His friend answered: "Yes, very. Why do you ask?"

And the first snake explained: "I jutht bit my tongue."
 

Vauxchen

The devoted
Premium
An idiot was chatting with his building manager when he happened to mention that the tenants in the apartment above his were awfully noisy.

"Most nights, they stomp around up there as if they will killing cockroaches or something. All evening, this goes on, until around midnight."

"That's terrible," said the building manager. "Do you want me to speak to them about it?"

"Oh, no, it's not necessary," said the idiot. "It doesn't keep me up or anything, because, most nights, I usually stay up and practice my trumpet 'til about that time anyway."

i changed all "blonde" parts to idiot, i dont want ti to be offencive
 

Vauxchen

The devoted
Premium
A blonde was trying to sell her old car, but was having trouble because the car had almost 230,000 miles on it.

One day, she told her problem to a brunette she worked with at a salon. The brunette told her, "There is a possibility to make the car easier to sell, but it's not legal."

"That doesn't matter," replied the blonde, "if I can only sell the car."

"Okay," said the brunette. "Here is the address of a friend of mine. He owns a car repair shop. Tell him I sent you and he will 'fix it.' Then you shouldn't have a problem anymore trying to sell your car."

The following weekend, the blonde made the trip to the mechanic. About one month after that, the brunette asked the blonde, "Did you sell your car?"

"No," replied the blonde, "Why should I? Now it only has 50,000 miles on it!"


no offence, but it doesnt make sence with saying idiot in this one
 

Vauxchen

The devoted
Premium
Smith goes to see his supervisor in the front office.

"Boss," he says, "we're doing some heavy house-cleaning at home tomorrow, and my wife needs me to help with the attic and the garage, moving and hauling stuff."

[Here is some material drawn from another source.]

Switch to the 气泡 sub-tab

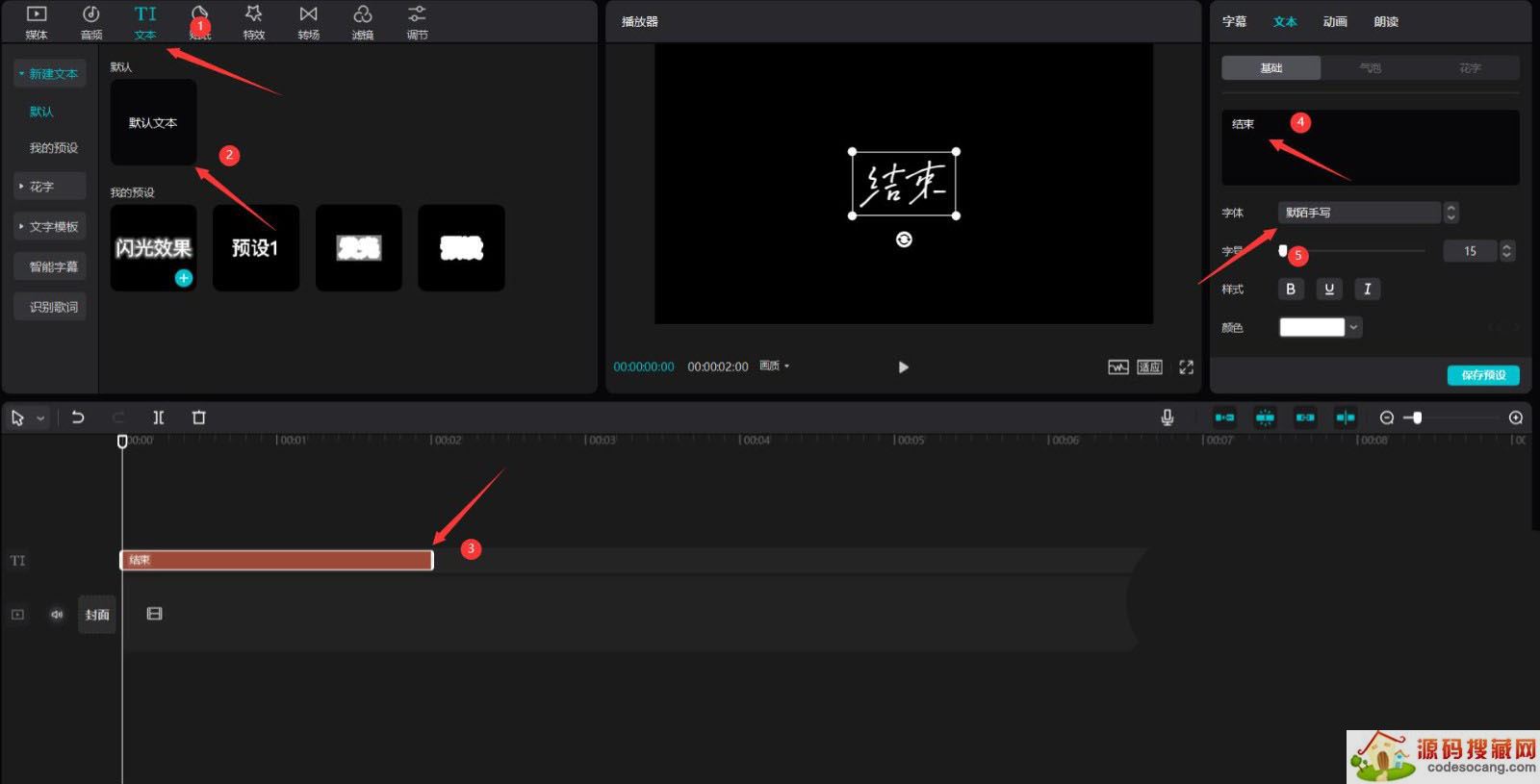(x=1370, y=68)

"We're short-handed, Smith," the boss replies. "I can't give you the day off."

"Thanks, boss," says Smith, "I knew I could count on you!"

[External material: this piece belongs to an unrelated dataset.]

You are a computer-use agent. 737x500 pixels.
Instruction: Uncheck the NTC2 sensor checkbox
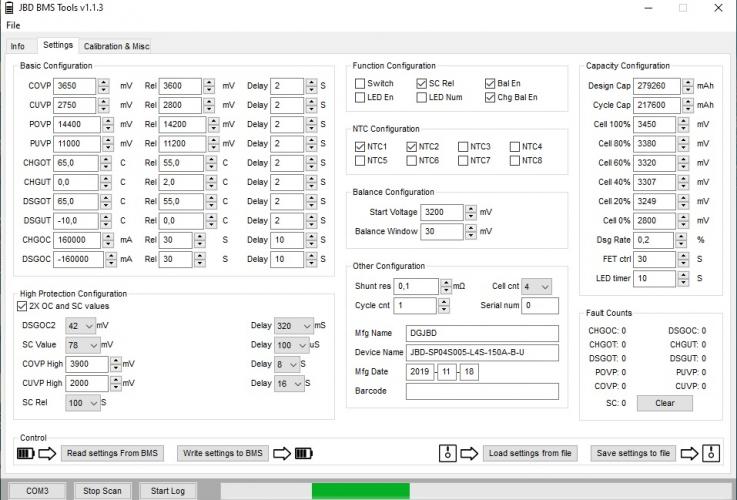point(412,146)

ok i just didnt wana offend anyone
 

pinky750

Sir Fretalot
a man walks into a bar with his dog, and the barman sees them and says "hang on, what dog you got there? i've never seen that before!".
the man replies "oh, it's a long-snouted, short-legged, web-footed irish terrior".
the barman says "it looks mean enough but i bet it's no match for my bulldog! tell you what, let's put them both out back and see which is better?".
the man accepts the challenge, so he leads his dog outside to where the bulldog is. the barman closes the back door and the two men can hear howling and growling and snarling on the other side of the door. after 1 minute, the barman opens the door only to find the man's dog sitting there with the bulldog's collar in it's mouth. the barman is stunned. "wow". he says. "what did you say your dog was again?"
the man says "it's a long-snouted, short-legged, web-footed irish terrior. oh, but in some countries, they call it a crocodile".
 

Vauxchen

The devoted
Premium
here are some funny computer messages that should be used, although that are fake

* C:\> Bad command or file name! Go stand in the corner.
* Cannot find REALITY.SYS. Universe halted.
* COFFEE.EXE Missing - Insert Cup and Press Any Key
* < - The information went data way - >
* BREAKFAST.COM Halted ... Cereal Port Not Responding
* Access denied--nah nah na nah nah!
* File not found. Should I fake it? (Y/N)
* An error? Impossible! My modem is error correcting.
* CONGRESS.SYS Corrupted: Re-boot Washington D.C (Y/n)?
* SENILE.COM found . . . Out Of Memory . . .
* Bad command. Bad, bad command! Sit! Stay! Staaay..
* Press (CTRL)-(ALT)-(DEL) to continue ...
* Smash forehead on keyboard to continue.....
* Enter any 11-digit prime number to continue...
* ASCII stupid question, get a stupid ANSI!
* E-mail returned to sender -- insufficient voltage.
* RAM disk is *not* an installation procedure.
* Shell to DOS...Come in DOS, do you copy? Shell to DOS...
* Help! I'm modeming... and I can't hang up!!!